Many cloud-based platforms are now available which permit the generation and hosting of graphics to improve scientific reproducibility by bundling scientific figures with their underlying data, version history, and discussion among collaborators. Many such as ParaView, Gephi, and Weave are available as Open source or free. Some versions of business software such as Tableau Public are available free of cost albeit, with limitations.
Plotly integrates a wide variety of existing tools and workflows, and is language flexible, allowing coding analysts to use the most popular data science languages and libraries such as R, Python to create, share and edit charts. For example, an interactive chart created in R can be downloaded and edited in Python using Plotly. The government of India has set up the Open Government Data (OGD) Platform India for visualizing data. The portal, though intended to be used by the Government of India's Ministries/Departments and their organizations, to publish datasets, documents, services, tools, and applications collected by them for public use has, a visualization engine that registered users can use to visualize their own data.
| Discussion|| |
Each visualization technique has its own advantage. Pivot table and Chart with The Drill Down will make the end-user can visualize the data based on the filters. The “drill down” and the “slicer” puts control into the hands of the end-user permitting sub analysis and interpretations. The biggest advantage is that Slicers can be linked to multiple tables or graphs. However, Slicers are useful when the number of options are limited. They have less advanced conditional options than filters. Doughnut chart is a variation on a Pie chart having an extra edge to depict more than one series for comparison in one diagram instead of multiple pies. These Doughnut charts can also be integrated with pivot table options to make it more dynamic. Bubble Charts can be used to depict the variations in health-related states in relation to their determinants. It is easy to understand and many online public health dashboards using it to display the burden of diseases. Motion chart will add animation to it to understand the changes over a time. Scroll and Zoom charts are also useful to understand the changes in the incidence of disease in the given time.
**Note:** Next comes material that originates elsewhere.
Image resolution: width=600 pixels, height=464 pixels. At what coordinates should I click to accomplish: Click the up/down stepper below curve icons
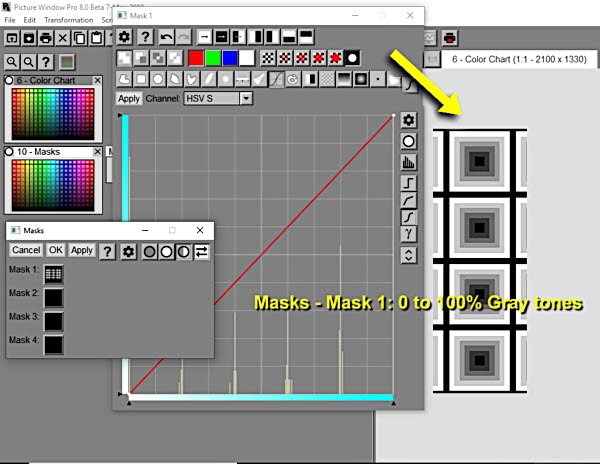pos(408,255)
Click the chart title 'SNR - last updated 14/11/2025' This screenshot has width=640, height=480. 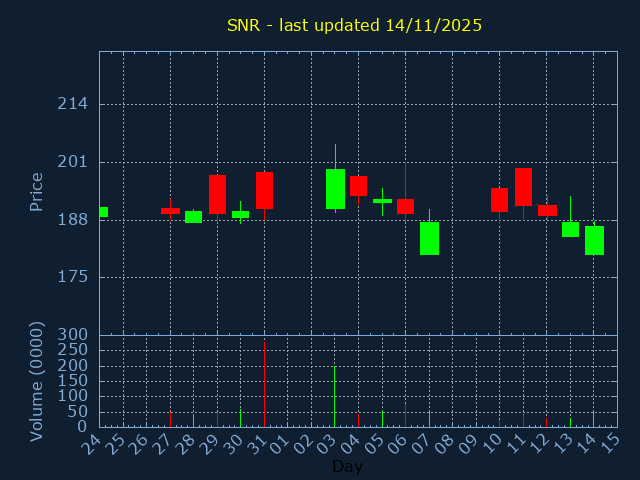point(354,25)
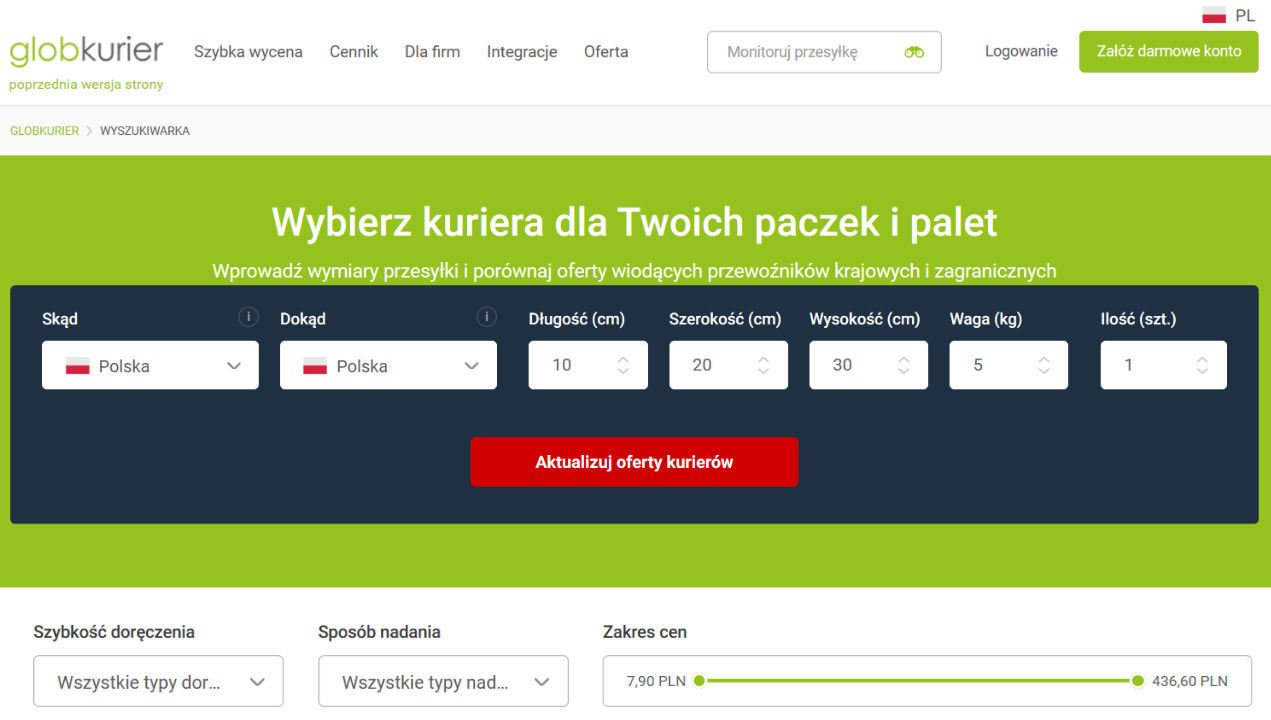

Colours in the matrix plot will enable the end-user to understand the variation of morbidity and mortality rates or outliers in the given data. It will give a quick understanding of poor performing and good performing geographical units. Choropleth maps are another type of matrix plot in which geographical units are filled with colours based on the given data. It will enable end-users to understand the relation with geographical location and their health outcomes. Choropleth maps can be converted into heat maps by using interpolation analysis techniques in geographical information system tools to identify the actual hot spots. Voronoi polygons can be overlaid on the choropleth maps or heat maps to make assumptions about the possible risk factors that are causing health inequalities in the given area. Spiral Plot can be used to show changes in the health outcomes in a prolonged period in a short place. Specific temporal patterns in health data can be understood with the help of spiral plots. Simple line diagrams can also be converted into interactive predictive graphs, with help of forecasting analysis techniques such as Autoregressive integrated moving averages techniques, to make assumptions about the future burden of the disease in the same geographical area.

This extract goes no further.